DATA TO EXAMINE Start Marker

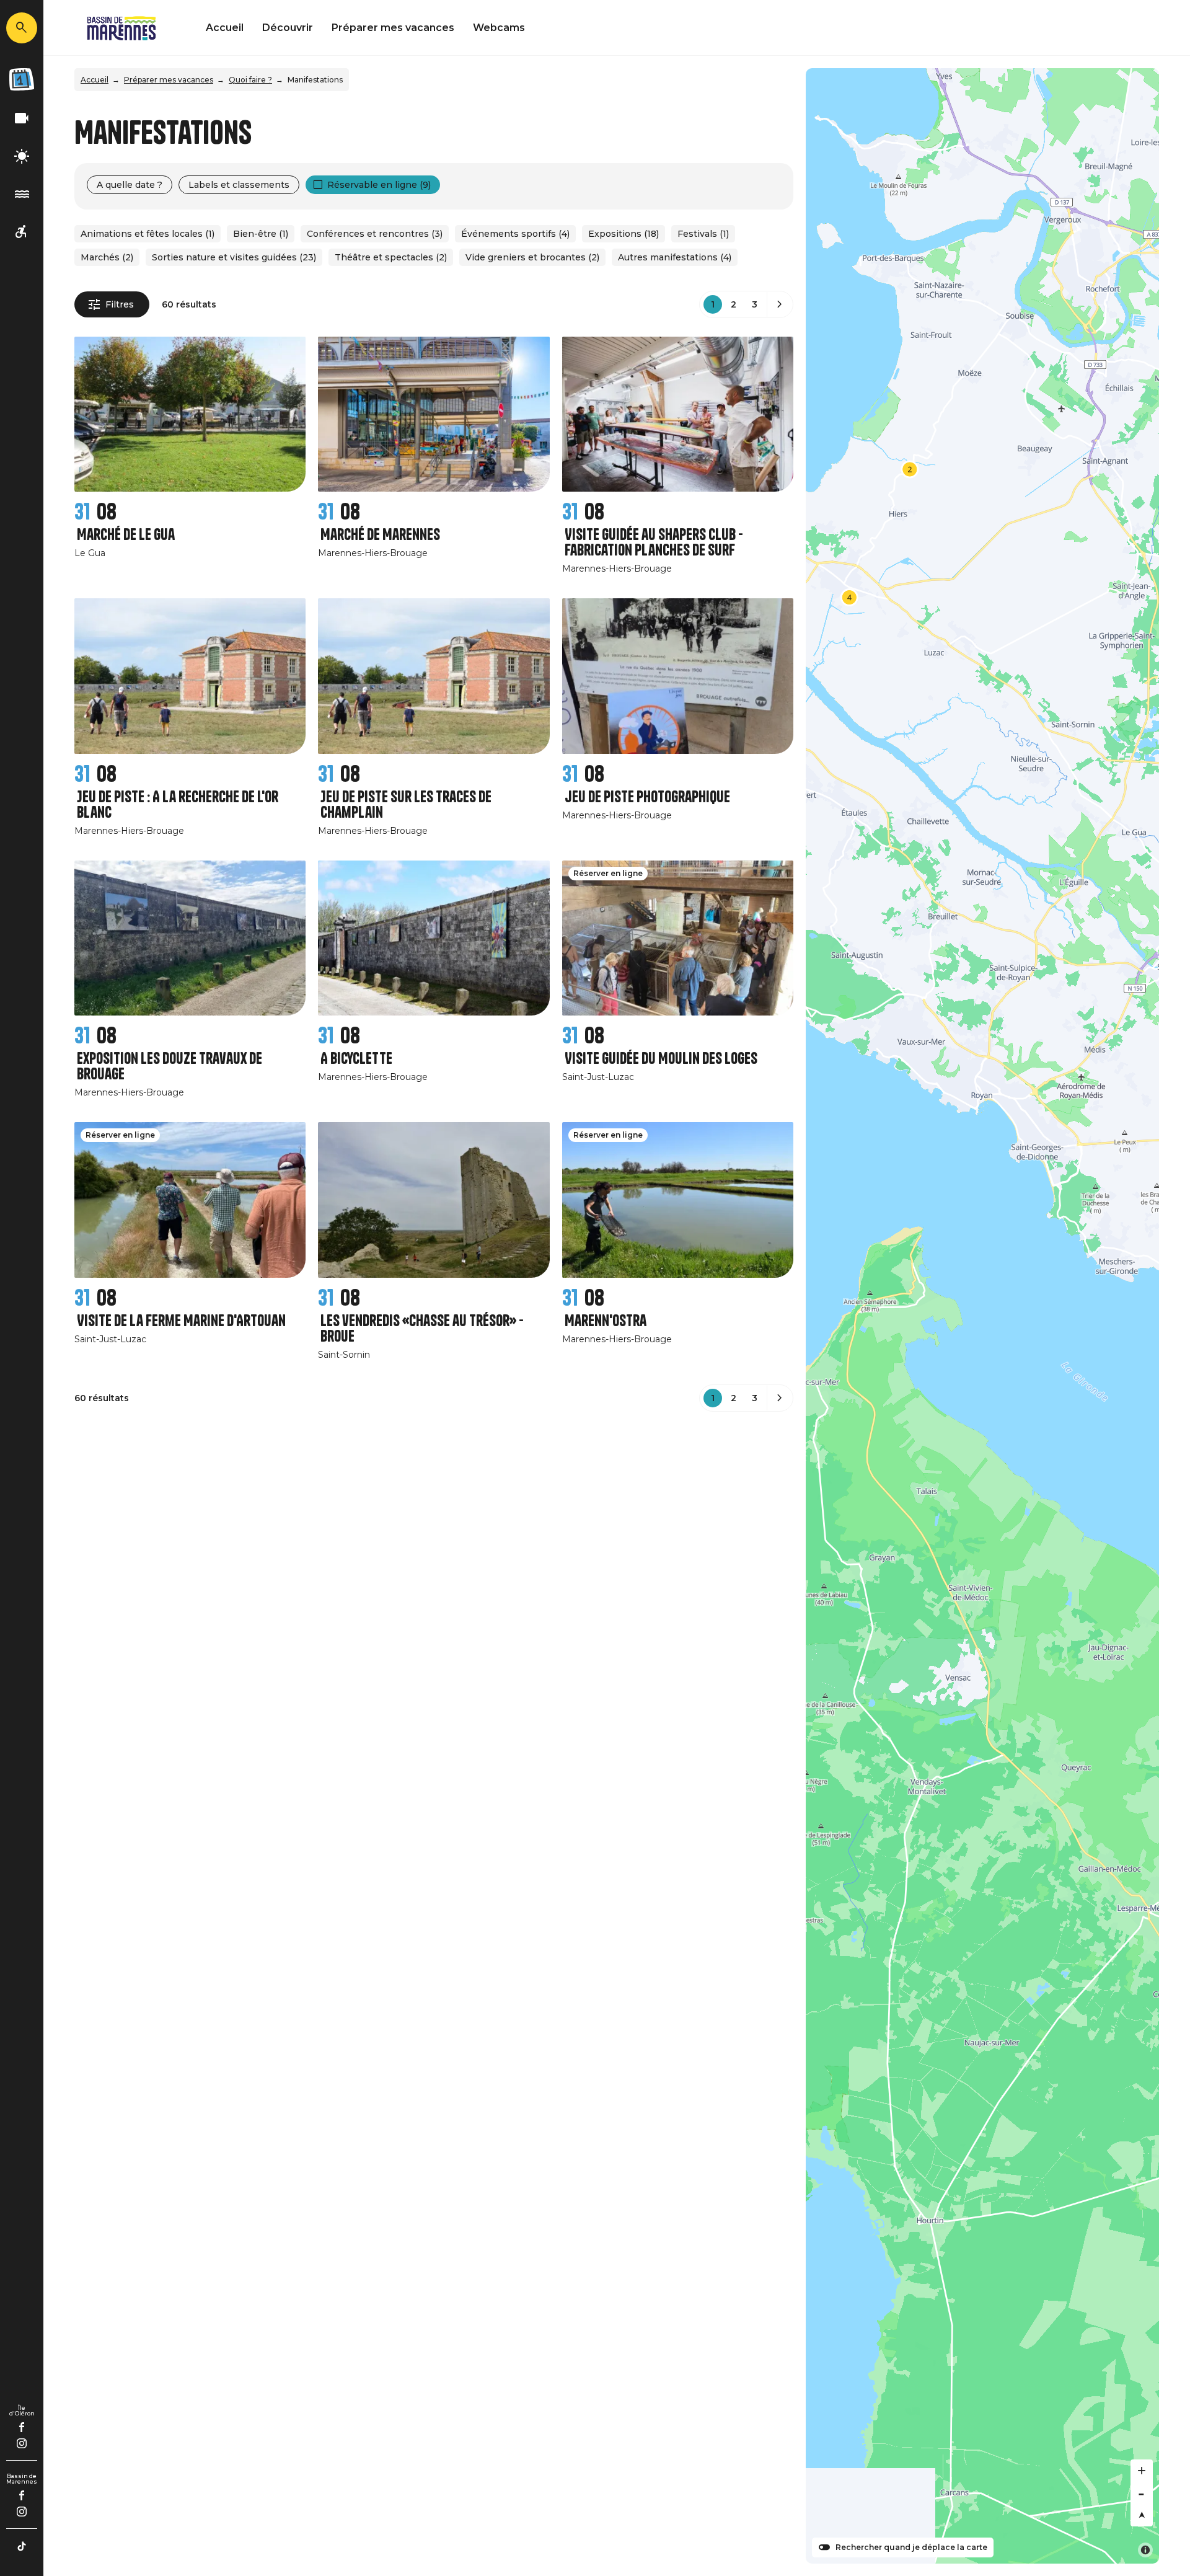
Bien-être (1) (260, 233)
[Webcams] (21, 118)
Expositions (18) (623, 233)
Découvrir (287, 27)
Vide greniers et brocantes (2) (532, 257)
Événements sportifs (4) (515, 233)
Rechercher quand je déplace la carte (911, 2547)
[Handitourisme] (21, 232)
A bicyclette (356, 1059)
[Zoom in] (1141, 2470)
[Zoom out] (1141, 2493)
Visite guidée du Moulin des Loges (661, 1059)
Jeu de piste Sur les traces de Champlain (405, 804)
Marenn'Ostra (605, 1321)
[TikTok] (22, 2546)
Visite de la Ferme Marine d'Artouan (181, 1321)
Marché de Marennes (380, 535)
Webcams (499, 27)
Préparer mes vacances (393, 27)
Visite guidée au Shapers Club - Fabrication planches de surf (654, 542)
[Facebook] (22, 2427)
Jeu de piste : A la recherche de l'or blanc (177, 804)
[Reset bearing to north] (1141, 2515)
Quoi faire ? (250, 79)
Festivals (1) (703, 233)
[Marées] (21, 194)
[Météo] (21, 156)
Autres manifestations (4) (674, 257)
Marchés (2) (107, 257)
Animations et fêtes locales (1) (147, 233)
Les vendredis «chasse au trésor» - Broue (422, 1328)
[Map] (982, 1316)
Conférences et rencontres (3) (375, 233)
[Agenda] (21, 79)
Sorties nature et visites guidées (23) (234, 257)
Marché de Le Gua (126, 535)
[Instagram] (22, 2443)
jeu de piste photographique (647, 797)
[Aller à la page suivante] (779, 304)
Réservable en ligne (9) (379, 184)
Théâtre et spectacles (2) (391, 257)
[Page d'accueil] (121, 27)
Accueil (225, 27)
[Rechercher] (21, 27)
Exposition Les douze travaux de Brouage (169, 1066)
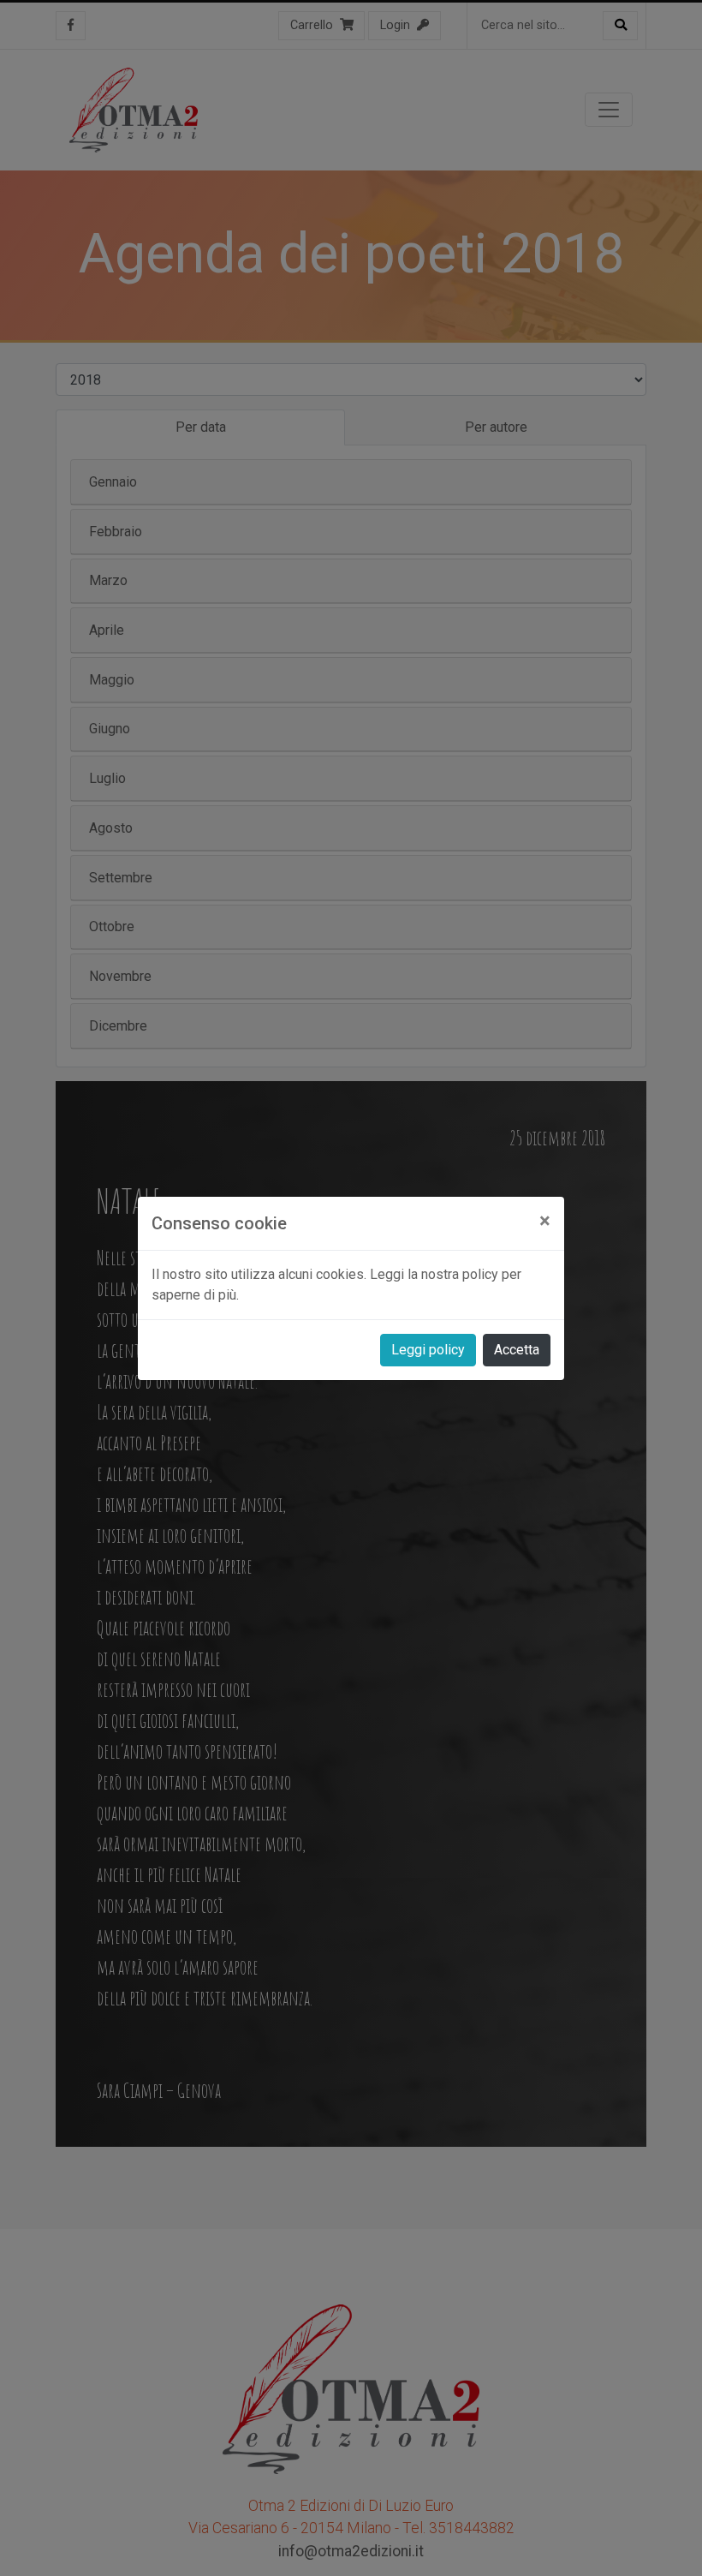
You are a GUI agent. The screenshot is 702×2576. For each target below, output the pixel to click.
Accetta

DATA TO EXAMINE End Marker

## PROMPT
Please transcribe the lines from the one containing "Sorties nature et" to the last line of the listing, both included, exactly and with nothing added, leaving every picture out.

## EXERCISE OUTPUT
Sorties nature et visites guidées (23) (234, 257)
Marché de Le Gua (126, 535)
[Instagram] (22, 2443)
jeu de piste photographique (647, 797)
[Aller à la page suivante] (779, 304)
Réservable en ligne (9) (379, 184)
Théâtre et spectacles (2) (391, 257)
[Page d'accueil] (121, 27)
Accueil (225, 27)
[Rechercher] (21, 27)
Exposition Les douze travaux de Brouage (169, 1066)
You are a GUI agent. The screenshot is 702×2576. For each target below, output the pixel to click.
Accetta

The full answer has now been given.